1. "Economics doesn't work; it has no practical applications."
2. "Economic will never discover any stable scientific laws, because human behavior changes."
3. "Economics shouldn't use math, because math can't describe human behavior."
4. "Economics is not a science."
I have some sympathy for these viewpoints. But economics is a very broad discipline, and I think there are many cases in which these criticisms couldn't be more wrong. There are cases in which economics works, in which it does discover "laws", and in which difficult math is absolutely essential. For example, consider the theories that won the Economics Nobel Prize this week.
The prize, given to Lloyd Shapley (who, by the way, spends his summers at Stony Brook) and to Alvin Roth (who was recently hired by Stanford despite being commonly cited as working for Harvard), was awarded for the invention of Matching Theory. Matching Theory is basically an algorithm - a mathematical technology - for finding optimal matches between pairs or groups of people. It incorporates human preferences, optimization, and strategic behavior, so it is economics. Alex Tabarrok gives a great introduction to the theory in this blog post.

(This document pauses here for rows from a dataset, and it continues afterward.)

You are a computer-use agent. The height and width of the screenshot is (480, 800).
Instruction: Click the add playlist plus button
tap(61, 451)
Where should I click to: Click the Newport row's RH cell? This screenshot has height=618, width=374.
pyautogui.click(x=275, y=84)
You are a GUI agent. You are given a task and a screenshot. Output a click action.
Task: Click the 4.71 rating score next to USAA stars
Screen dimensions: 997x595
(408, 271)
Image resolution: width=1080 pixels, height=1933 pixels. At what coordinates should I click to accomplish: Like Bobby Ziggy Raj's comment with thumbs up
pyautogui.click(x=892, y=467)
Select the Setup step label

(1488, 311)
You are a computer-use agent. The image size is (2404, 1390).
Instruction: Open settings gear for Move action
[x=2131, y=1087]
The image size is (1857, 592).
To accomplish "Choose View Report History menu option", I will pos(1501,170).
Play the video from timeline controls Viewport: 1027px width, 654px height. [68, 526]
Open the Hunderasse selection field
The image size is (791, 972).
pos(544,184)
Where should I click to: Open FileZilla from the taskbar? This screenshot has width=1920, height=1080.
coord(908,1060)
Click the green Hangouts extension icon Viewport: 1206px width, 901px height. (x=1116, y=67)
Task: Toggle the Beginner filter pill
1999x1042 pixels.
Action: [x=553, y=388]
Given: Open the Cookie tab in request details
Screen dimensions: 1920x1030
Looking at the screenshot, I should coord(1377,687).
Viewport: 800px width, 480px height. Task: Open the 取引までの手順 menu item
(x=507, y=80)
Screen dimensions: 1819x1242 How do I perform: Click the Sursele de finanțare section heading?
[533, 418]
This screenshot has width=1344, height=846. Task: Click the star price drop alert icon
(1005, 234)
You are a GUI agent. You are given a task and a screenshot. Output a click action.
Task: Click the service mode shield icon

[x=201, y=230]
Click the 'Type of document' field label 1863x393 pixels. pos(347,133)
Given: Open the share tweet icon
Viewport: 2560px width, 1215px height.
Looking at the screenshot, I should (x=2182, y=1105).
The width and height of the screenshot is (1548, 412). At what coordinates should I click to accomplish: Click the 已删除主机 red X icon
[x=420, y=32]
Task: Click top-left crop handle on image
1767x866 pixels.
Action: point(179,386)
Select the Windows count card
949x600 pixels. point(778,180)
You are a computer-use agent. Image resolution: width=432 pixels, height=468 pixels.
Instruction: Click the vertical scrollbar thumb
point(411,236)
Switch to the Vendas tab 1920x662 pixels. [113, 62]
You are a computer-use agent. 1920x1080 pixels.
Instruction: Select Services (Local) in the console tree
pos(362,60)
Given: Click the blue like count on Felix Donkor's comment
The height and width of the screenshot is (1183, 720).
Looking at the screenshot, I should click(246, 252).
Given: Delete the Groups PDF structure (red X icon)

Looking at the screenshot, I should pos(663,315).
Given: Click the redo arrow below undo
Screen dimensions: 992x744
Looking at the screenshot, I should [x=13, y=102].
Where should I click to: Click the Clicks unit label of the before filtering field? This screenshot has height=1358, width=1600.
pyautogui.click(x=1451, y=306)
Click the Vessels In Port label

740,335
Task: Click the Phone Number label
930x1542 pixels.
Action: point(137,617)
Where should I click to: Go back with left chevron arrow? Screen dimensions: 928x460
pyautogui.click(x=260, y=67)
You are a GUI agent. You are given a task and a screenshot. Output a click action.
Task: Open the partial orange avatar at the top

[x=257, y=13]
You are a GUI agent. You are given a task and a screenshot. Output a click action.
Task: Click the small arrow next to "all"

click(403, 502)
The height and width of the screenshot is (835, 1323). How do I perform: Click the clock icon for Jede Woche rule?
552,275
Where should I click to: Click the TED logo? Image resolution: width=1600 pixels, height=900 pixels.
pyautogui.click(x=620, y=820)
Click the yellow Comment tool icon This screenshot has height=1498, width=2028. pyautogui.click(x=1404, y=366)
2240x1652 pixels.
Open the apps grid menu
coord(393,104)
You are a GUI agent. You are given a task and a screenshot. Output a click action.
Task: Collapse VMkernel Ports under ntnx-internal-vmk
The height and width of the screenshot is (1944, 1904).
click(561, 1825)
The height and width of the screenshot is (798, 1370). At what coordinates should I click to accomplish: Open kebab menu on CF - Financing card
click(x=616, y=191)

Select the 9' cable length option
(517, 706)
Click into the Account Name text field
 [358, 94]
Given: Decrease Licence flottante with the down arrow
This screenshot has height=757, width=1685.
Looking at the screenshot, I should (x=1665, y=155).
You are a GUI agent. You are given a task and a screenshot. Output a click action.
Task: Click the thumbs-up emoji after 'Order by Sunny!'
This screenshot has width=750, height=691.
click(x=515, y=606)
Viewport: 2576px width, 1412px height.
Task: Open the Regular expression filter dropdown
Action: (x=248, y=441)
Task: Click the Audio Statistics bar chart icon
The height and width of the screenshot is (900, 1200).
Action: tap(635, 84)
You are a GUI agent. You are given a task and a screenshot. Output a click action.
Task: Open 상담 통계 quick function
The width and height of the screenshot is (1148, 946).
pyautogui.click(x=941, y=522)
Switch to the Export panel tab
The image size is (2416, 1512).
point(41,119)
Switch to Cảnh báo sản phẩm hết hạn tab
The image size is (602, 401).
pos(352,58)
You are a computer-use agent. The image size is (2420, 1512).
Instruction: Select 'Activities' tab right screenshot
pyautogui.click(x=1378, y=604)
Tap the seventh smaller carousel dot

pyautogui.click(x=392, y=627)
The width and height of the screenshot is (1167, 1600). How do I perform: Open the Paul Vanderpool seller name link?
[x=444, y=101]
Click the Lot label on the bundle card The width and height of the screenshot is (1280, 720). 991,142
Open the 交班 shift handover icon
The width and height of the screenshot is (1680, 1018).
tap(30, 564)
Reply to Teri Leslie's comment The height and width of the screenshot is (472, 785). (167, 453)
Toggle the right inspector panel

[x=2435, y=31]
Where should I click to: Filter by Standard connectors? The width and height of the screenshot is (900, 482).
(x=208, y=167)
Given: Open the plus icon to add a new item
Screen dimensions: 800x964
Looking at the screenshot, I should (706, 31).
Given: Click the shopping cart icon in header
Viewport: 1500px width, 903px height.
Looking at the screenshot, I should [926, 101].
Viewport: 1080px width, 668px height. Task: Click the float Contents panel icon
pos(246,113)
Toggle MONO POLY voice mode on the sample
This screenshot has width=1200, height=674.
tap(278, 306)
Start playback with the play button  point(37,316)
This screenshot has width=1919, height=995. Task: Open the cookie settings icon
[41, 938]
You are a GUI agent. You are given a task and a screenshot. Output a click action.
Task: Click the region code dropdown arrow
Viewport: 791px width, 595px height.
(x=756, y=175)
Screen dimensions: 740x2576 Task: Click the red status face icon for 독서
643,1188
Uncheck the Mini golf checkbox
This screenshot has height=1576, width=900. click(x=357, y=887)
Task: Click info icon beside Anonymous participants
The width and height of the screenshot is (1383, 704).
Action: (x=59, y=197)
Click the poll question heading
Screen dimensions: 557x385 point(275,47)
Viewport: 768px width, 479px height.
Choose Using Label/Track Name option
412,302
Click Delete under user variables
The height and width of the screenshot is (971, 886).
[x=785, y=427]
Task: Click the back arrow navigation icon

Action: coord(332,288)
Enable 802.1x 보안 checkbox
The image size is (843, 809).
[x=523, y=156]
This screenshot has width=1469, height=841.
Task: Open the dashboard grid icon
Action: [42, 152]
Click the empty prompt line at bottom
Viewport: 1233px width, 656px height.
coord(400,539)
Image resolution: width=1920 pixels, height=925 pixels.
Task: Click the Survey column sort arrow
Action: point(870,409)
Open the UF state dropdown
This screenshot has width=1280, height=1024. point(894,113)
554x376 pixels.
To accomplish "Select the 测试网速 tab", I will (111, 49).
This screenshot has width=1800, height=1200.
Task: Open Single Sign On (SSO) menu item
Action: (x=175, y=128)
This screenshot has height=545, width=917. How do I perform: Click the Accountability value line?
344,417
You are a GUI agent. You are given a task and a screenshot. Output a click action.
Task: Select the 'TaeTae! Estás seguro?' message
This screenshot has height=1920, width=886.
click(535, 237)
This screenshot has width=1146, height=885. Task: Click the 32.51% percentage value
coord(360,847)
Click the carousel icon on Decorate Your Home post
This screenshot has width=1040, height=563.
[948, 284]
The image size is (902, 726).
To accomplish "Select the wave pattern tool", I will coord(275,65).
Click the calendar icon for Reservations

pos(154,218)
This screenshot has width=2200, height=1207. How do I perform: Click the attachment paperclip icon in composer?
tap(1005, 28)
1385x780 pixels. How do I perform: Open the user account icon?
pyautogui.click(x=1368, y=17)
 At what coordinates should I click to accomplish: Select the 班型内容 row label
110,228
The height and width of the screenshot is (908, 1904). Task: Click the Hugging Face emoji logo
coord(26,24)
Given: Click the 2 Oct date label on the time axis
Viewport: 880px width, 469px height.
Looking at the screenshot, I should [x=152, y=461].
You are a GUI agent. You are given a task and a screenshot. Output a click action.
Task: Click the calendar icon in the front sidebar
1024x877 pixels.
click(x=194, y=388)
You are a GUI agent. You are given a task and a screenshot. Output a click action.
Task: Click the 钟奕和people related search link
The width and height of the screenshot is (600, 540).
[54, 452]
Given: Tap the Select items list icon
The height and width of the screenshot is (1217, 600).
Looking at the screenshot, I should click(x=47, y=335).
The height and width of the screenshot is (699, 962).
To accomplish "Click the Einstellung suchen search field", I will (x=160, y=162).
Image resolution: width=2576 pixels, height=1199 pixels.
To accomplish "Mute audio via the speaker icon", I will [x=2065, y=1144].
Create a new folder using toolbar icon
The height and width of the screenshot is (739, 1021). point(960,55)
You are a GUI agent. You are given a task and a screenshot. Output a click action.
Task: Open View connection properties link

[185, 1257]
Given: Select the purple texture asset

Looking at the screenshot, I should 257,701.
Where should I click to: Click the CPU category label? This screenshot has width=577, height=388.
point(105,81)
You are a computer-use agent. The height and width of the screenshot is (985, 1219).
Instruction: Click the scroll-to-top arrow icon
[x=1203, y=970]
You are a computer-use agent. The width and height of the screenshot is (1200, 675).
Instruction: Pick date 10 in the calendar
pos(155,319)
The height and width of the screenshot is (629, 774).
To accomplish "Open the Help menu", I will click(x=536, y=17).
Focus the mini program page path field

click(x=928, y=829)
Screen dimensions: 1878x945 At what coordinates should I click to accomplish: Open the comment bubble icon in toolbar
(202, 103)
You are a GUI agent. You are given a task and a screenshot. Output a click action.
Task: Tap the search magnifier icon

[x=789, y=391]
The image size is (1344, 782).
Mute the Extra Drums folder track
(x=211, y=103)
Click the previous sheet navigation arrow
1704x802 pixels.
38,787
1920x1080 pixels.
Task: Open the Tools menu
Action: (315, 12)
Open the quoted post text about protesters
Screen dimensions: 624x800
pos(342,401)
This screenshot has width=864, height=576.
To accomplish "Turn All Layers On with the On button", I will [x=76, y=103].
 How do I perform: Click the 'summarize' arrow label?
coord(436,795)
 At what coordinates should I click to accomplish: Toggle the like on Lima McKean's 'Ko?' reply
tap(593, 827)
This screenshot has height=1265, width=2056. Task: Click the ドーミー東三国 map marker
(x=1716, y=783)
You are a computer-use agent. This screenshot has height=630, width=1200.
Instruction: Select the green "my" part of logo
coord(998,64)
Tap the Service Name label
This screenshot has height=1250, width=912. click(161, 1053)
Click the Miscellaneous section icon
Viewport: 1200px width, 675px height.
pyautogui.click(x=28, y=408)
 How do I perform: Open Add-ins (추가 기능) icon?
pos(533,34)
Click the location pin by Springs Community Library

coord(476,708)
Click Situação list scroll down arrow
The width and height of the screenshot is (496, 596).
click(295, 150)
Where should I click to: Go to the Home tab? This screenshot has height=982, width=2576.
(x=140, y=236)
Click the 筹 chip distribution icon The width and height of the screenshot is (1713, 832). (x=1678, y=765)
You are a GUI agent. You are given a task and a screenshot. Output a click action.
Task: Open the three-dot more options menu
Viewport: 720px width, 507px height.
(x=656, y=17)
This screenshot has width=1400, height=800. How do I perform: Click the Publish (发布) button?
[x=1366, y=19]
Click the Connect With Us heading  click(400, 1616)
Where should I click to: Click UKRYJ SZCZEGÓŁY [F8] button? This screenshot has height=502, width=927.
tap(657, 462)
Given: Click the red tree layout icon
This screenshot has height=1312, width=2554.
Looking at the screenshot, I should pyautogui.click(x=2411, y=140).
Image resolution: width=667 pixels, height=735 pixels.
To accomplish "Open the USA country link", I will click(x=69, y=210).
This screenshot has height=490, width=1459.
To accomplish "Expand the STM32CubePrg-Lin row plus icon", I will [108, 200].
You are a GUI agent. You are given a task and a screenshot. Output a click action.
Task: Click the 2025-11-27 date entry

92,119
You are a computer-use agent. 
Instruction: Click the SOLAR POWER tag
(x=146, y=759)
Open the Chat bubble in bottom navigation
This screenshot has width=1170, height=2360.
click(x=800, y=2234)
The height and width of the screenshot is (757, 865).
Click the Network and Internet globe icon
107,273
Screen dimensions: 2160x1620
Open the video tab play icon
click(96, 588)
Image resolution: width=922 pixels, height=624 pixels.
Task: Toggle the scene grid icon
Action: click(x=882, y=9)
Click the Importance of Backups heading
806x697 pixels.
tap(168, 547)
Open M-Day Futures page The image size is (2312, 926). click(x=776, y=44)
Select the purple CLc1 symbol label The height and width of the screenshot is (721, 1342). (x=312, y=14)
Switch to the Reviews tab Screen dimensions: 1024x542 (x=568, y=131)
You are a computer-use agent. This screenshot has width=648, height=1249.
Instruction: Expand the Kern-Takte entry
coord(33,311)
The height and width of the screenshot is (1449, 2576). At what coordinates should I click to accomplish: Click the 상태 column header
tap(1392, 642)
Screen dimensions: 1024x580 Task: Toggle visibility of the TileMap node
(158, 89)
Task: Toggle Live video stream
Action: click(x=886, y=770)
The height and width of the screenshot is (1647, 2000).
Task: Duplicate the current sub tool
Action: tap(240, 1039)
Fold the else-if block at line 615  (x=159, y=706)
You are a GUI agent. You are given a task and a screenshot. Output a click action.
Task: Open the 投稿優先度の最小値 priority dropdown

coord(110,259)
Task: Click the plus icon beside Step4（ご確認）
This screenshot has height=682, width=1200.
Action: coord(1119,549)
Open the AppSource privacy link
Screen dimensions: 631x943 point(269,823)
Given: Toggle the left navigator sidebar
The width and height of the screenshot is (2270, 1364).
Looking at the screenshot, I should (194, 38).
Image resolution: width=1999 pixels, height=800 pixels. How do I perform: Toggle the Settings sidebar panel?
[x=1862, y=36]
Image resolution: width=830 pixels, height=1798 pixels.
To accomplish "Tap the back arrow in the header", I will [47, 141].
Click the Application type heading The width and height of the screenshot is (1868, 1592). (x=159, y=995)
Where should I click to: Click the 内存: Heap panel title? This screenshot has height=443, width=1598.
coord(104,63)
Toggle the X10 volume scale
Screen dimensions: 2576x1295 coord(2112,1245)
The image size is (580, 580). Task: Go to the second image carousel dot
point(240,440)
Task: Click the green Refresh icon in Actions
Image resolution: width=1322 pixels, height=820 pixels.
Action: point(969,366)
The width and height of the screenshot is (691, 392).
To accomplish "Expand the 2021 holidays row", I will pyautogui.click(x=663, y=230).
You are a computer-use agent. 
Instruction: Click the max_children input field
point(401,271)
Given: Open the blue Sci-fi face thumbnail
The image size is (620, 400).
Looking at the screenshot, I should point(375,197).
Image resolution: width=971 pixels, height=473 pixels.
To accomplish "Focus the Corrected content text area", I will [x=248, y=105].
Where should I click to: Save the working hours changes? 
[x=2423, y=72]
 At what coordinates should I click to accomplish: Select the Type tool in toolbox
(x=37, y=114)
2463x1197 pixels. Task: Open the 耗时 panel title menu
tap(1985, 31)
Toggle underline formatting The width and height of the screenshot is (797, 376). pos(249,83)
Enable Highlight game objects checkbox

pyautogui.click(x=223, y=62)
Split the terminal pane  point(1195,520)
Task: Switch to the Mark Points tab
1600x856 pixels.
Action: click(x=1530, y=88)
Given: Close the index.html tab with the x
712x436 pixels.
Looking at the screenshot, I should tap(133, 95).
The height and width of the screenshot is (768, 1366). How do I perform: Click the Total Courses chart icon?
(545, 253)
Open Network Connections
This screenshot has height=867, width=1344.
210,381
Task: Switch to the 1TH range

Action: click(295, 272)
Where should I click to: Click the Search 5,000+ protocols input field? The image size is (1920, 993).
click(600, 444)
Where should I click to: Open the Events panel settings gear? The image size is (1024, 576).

I would like to point out some things about Matching Theory:
1. It is testable, tested, and correct for a very broad class of situations. There are many situations in which the theory makes predictions about when matching will be stable. As Tabarrok points out, these predictions have been confirmed in a number of real-world situations (and, I am sure, in controlled experiments as well).
2. It is practically applicable. Implementing the algorithms designed by Al Roth has resulted in much improved availability of kidney transplants.
3. The theory uses a lot of math. It does not rely on verbal characterizations of human behavior, but on hard quantitative predictions derived from non-trivial mathematics. Without that math, the theory would be useless.
In other words, Matching Theory is what most scientists would call science. Nor, I believe, is it the only such example. Critics of the economics profession should realize this. It's an important fact that not all fields of economics - and not all techniques and theories and schools of thought within each field - are created equal, in terms of their testability, real-world applicability, and appropriate use of mathematics.
As for the Nobel, I see this decision as increasing the credibility of the prize itself. The econ Nobel traditionally lies somewhere in between the Peace Prize - which everyone knows is a big joke - and the Physics, Chemistry, and Medicine Prizes, which have managed to maintain very high levels of credibility. But the Economics Prize has always seemed to alternate between testable, applicable, "science-y" sorts of economics (think James Heckman's selection models, Daniel Kahneman's experiments, William Vickrey's auction theory, or the 2007 prize for mechanism design) and less testable, more "storytelling" kinds of econ (I am sure you know which ones I'm talking about). It is no coincidence that the former tend to be prizes for microeconomics and the latter tend to go to macroeconomists.
My guess - and this is just a wild guess - is that in the years since the Crisis of 2008, the enormous wave of criticism directed at the econ profession has not been lost on the Nobel Prize committee. The only macroeconomists selected for the prize in the past few years have been Chris Sims and Thomas Sargent - two hardcore empiricists whose work serves to illuminate the data limitations and huge error margins faced by macroeconomics. It is my sincere hope that the prize will continue to move in the direction of the science prizes, toward testable, applicable theories and credible empirical results.
And in the meantime, my heartiest congratulations to Lloyd Shapley and Al Roth, who richly deserved the prize.
Update: Mark Thoma is thinking along similar lines.